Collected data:
_ _ _ _ _

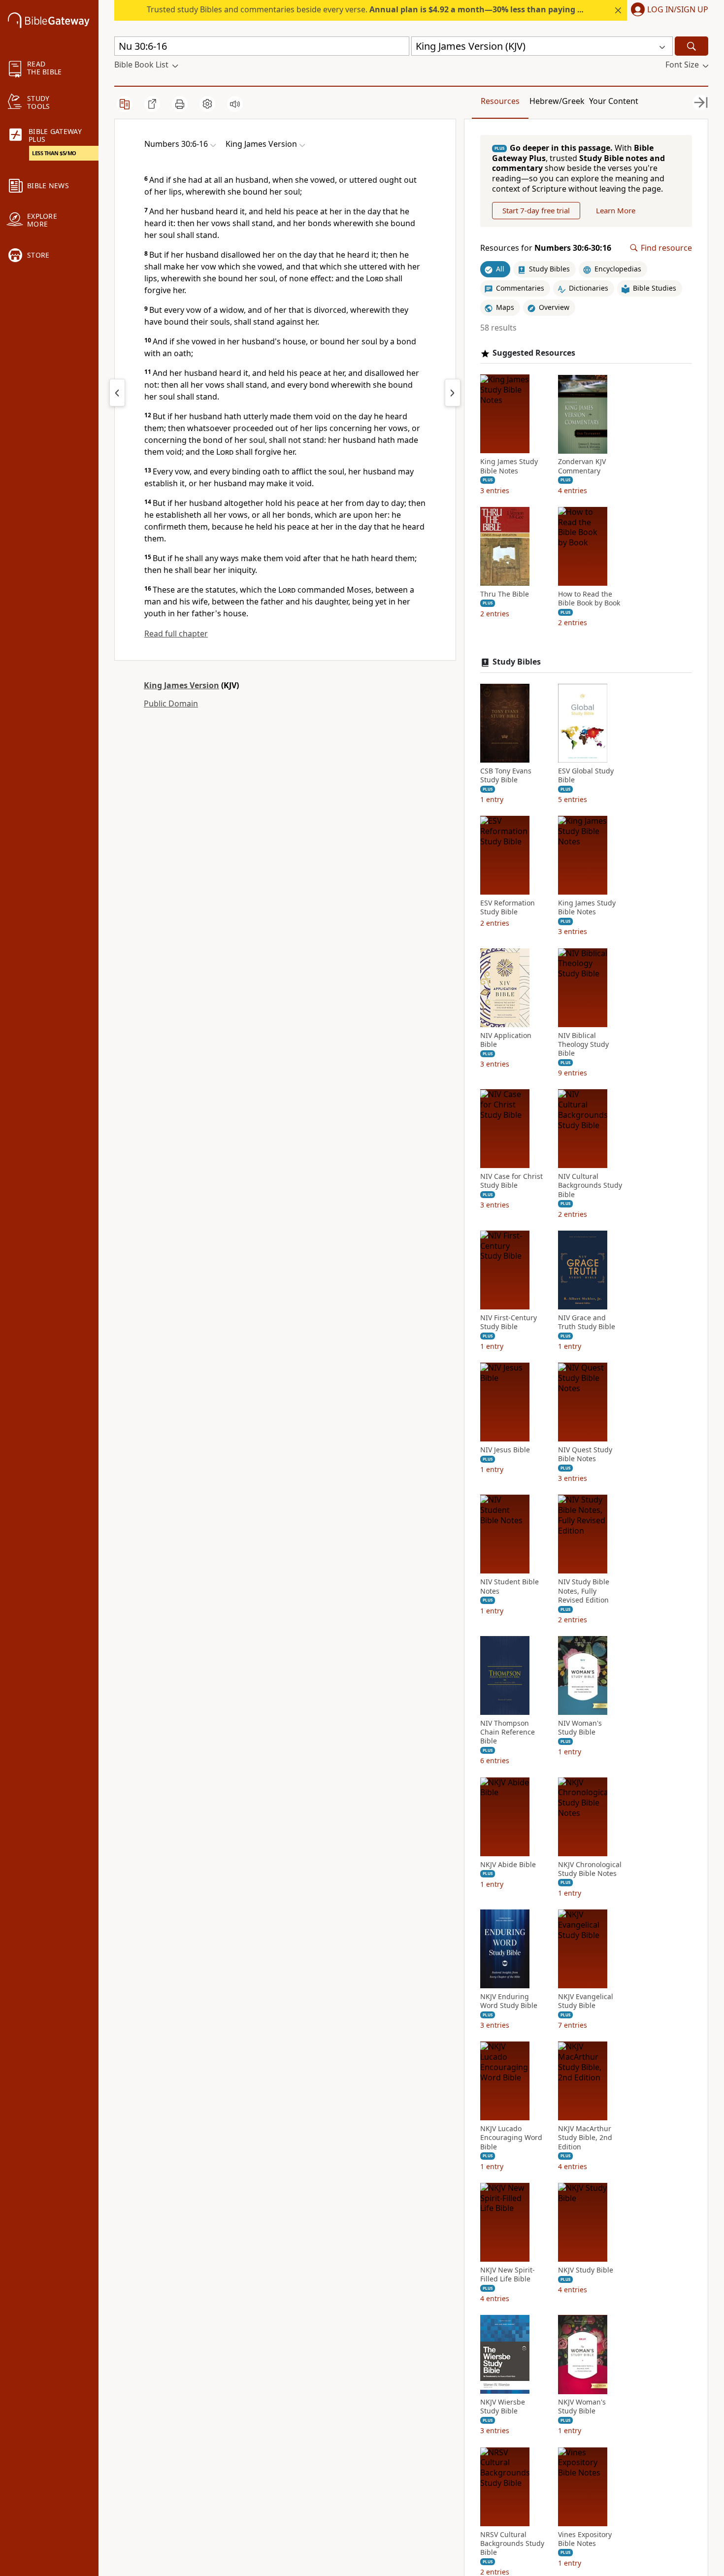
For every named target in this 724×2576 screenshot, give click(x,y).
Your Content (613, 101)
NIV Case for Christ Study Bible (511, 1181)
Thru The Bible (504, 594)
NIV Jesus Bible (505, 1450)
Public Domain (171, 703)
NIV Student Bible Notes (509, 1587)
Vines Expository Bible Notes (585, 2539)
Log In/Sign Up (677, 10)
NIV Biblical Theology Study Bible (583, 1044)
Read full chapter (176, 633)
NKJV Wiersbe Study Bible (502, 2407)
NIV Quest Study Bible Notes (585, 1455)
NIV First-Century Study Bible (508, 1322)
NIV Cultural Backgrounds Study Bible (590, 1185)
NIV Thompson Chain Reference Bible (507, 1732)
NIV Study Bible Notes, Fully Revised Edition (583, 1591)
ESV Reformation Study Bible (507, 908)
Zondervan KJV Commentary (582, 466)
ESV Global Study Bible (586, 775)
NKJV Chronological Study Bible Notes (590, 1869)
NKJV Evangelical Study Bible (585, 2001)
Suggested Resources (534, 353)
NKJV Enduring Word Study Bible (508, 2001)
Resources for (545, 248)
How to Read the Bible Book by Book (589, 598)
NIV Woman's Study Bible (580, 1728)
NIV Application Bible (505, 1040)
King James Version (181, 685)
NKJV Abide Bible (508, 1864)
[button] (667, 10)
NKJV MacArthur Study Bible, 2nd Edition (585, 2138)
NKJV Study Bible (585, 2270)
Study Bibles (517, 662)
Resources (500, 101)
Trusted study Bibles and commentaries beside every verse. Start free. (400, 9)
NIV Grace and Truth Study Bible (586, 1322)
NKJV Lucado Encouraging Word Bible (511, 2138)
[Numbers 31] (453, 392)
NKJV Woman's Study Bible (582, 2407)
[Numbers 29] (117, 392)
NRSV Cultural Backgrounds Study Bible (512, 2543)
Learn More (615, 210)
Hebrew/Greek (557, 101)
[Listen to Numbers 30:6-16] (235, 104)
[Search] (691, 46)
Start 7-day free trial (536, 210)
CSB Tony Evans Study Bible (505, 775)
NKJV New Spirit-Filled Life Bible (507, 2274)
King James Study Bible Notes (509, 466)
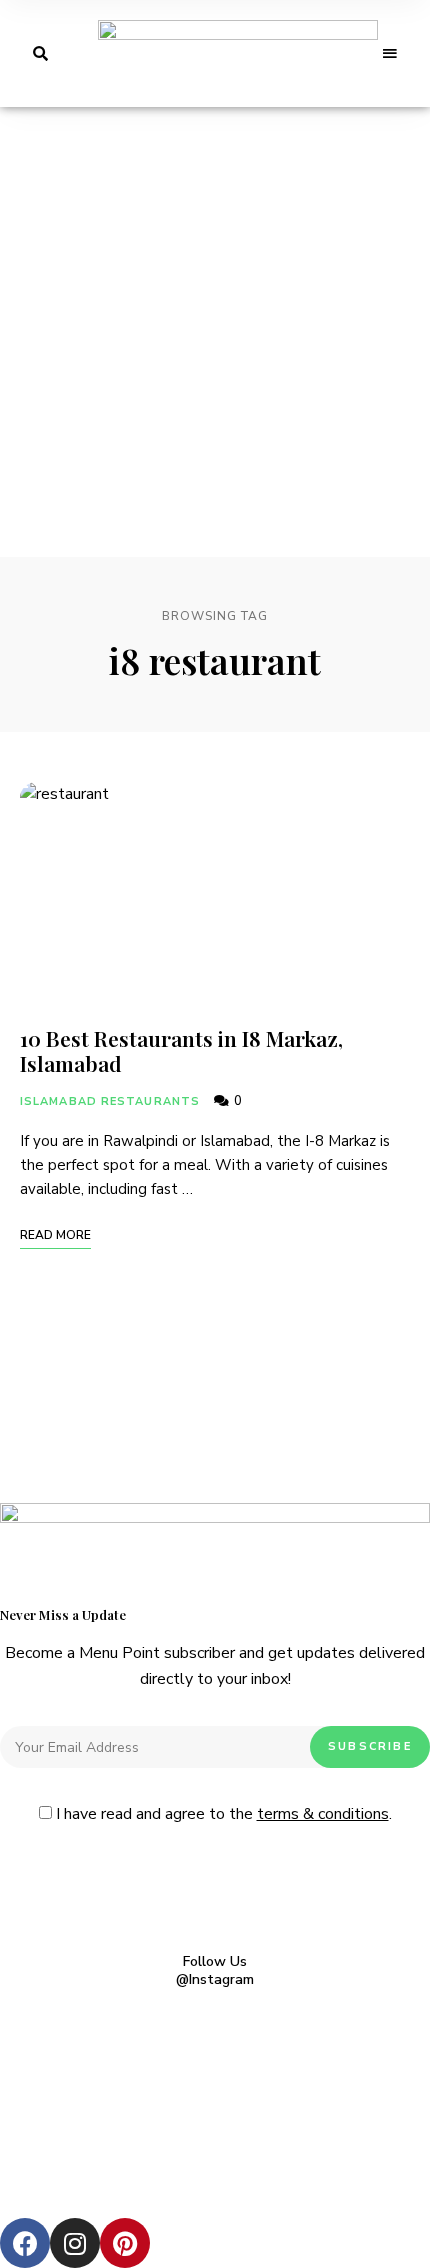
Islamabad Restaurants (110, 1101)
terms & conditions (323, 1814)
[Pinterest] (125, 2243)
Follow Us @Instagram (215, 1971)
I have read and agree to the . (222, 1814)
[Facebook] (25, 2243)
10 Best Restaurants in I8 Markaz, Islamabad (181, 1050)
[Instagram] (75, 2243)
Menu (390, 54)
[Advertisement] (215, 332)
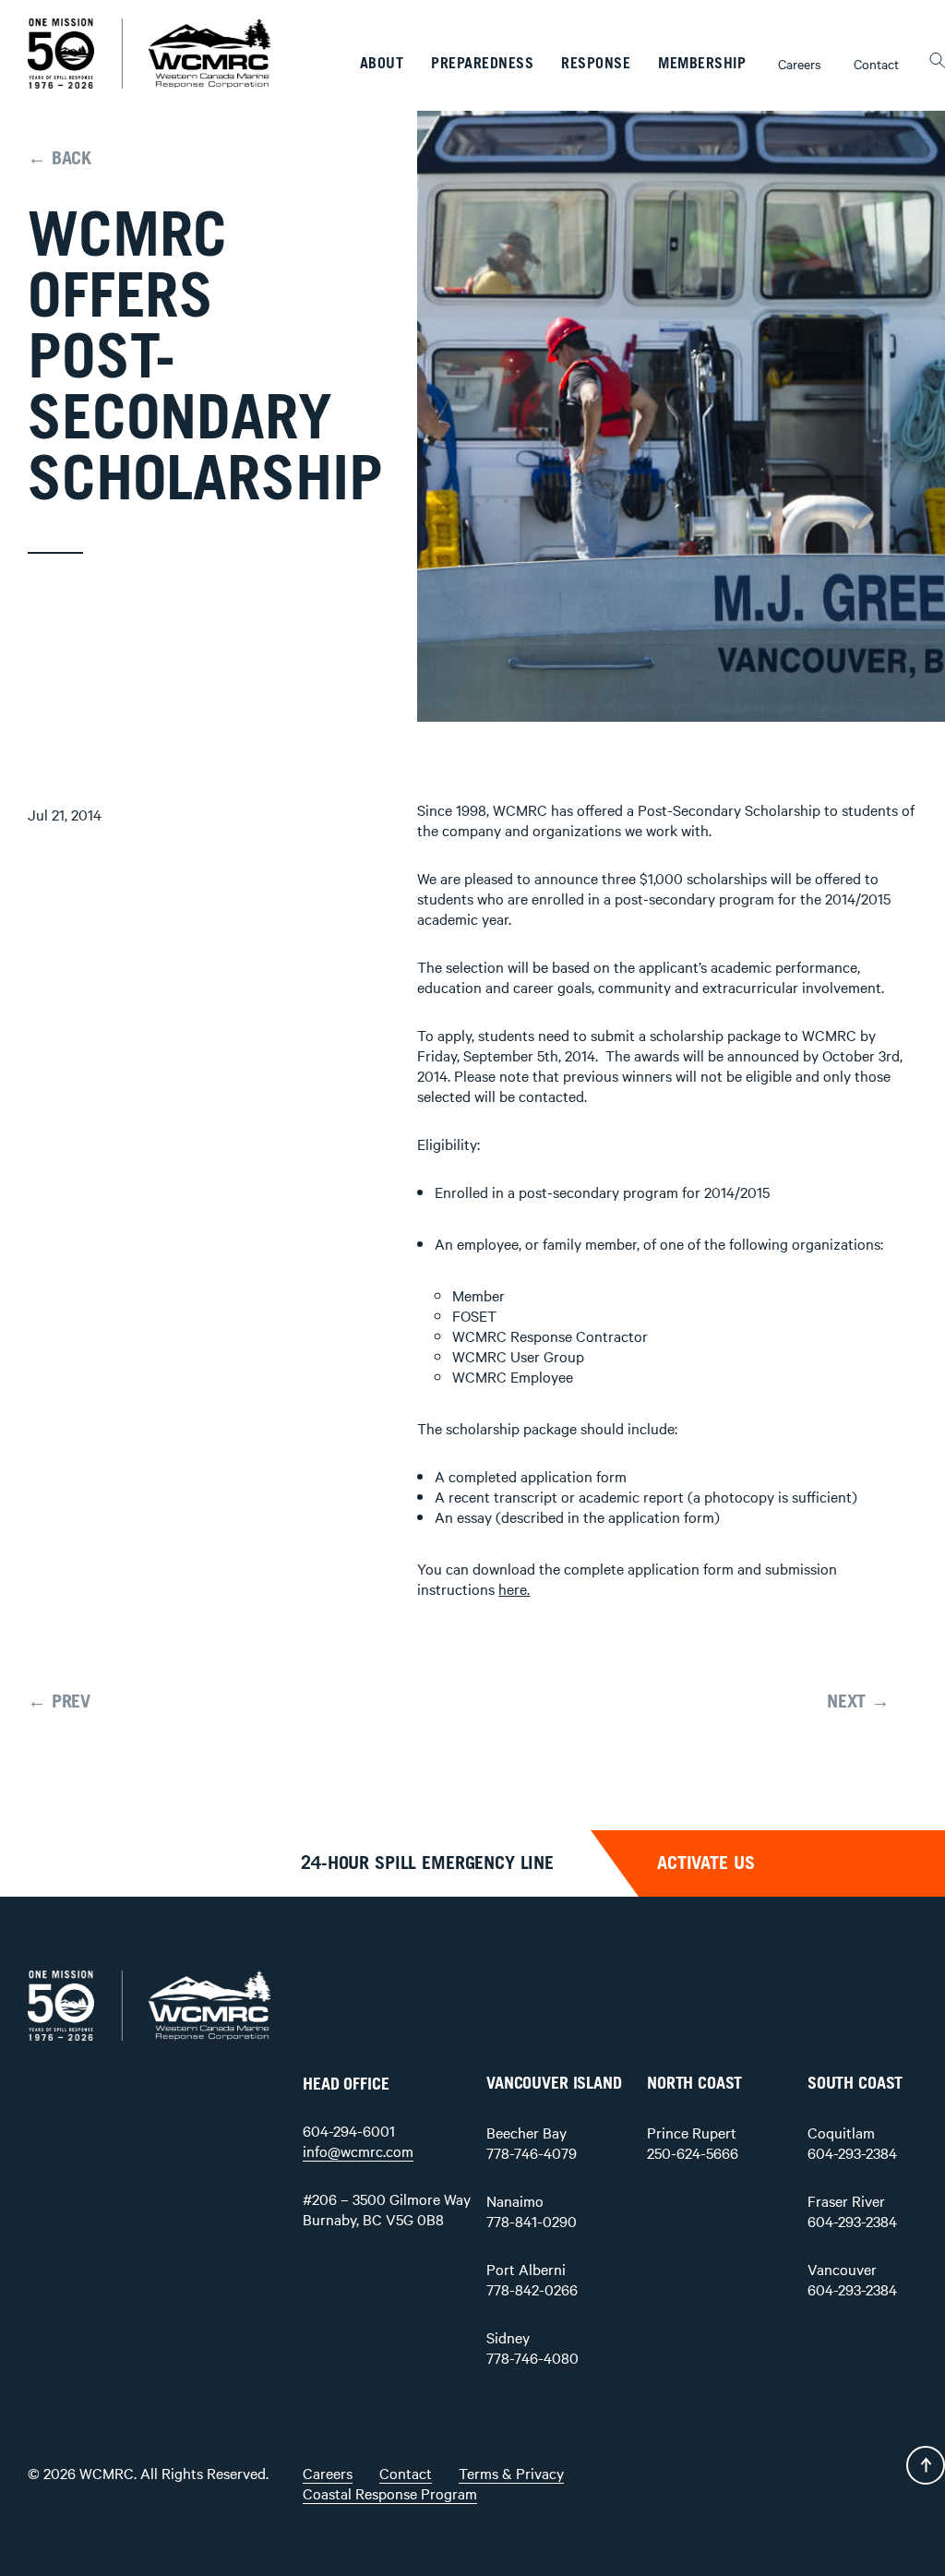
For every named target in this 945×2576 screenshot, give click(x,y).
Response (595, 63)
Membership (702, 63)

_ _ _ _ _

● **YOUR GOAL**
Would you write out the data exactly, with no pictures in the copy?

● **ANSWER TO THIS PROBLEM**
For every named target in this 724×2576 screenshot, give click(x,y).
Your Content (613, 101)
NIV Case for Christ Study Bible (511, 1181)
Thru The Bible (504, 594)
NIV Jesus Bible (505, 1450)
Public Domain (171, 703)
NIV Student Bible Notes (509, 1587)
Vines Expository Bible Notes (585, 2539)
Log In/Sign Up (677, 10)
NIV Biblical Theology Study Bible (583, 1044)
Read full chapter (176, 633)
NKJV Wiersbe Study Bible (502, 2407)
NIV Quest Study Bible Notes (585, 1455)
NIV First-Century Study Bible (508, 1322)
NIV Cultural Backgrounds Study Bible (590, 1185)
NIV Thompson Chain Reference Bible (507, 1732)
NIV Study Bible Notes, Fully Revised Edition (583, 1591)
ESV Reformation Study Bible (507, 908)
Zondervan KJV Commentary (582, 466)
ESV Global Study Bible (586, 775)
NKJV Chronological Study Bible Notes (590, 1869)
NKJV Evangelical Study Bible (585, 2001)
Suggested Resources (534, 353)
NKJV Enduring Word Study Bible (508, 2001)
Resources for (545, 248)
How to Read the Bible Book by Book (589, 598)
NIV Woman's Study Bible (580, 1728)
NIV Application Bible (505, 1040)
King James Version (181, 685)
NKJV Abide Bible (508, 1864)
[button] (667, 10)
NKJV MacArthur Study Bible, 2nd Edition (585, 2138)
NKJV Study Bible (585, 2270)
Study Bibles (517, 662)
Resources (500, 101)
Trusted study Bibles and commentaries beside every verse. Start free. (400, 9)
NIV Grace and Truth Study Bible (586, 1322)
NKJV Lucado Encouraging Word Bible (511, 2138)
[Numbers 31] (453, 392)
NKJV Woman's Study Bible (582, 2407)
[Numbers 29] (117, 392)
NRSV Cultural Backgrounds Study Bible (512, 2543)
Learn More (615, 210)
Hebrew/Greek (557, 101)
[Listen to Numbers 30:6-16] (235, 104)
[Search] (691, 46)
Start 7-day free trial (536, 210)
CSB Tony Evans Study Bible (505, 775)
NKJV New Spirit-Filled Life Bible (507, 2274)
King James Study Bible Notes (509, 466)
Islamabad Restaurants (110, 1101)
terms & conditions (323, 1814)
[Pinterest] (125, 2243)
Follow Us @Instagram (215, 1971)
I have read and agree to the . (222, 1814)
[Facebook] (25, 2243)
10 Best Restaurants in I8 Markaz, Islamabad (181, 1050)
[Instagram] (75, 2243)
Menu (390, 54)
[Advertisement] (215, 332)
For every named target in this 945×2576 screenshot, give click(x,y).
Response (595, 63)
Membership (702, 63)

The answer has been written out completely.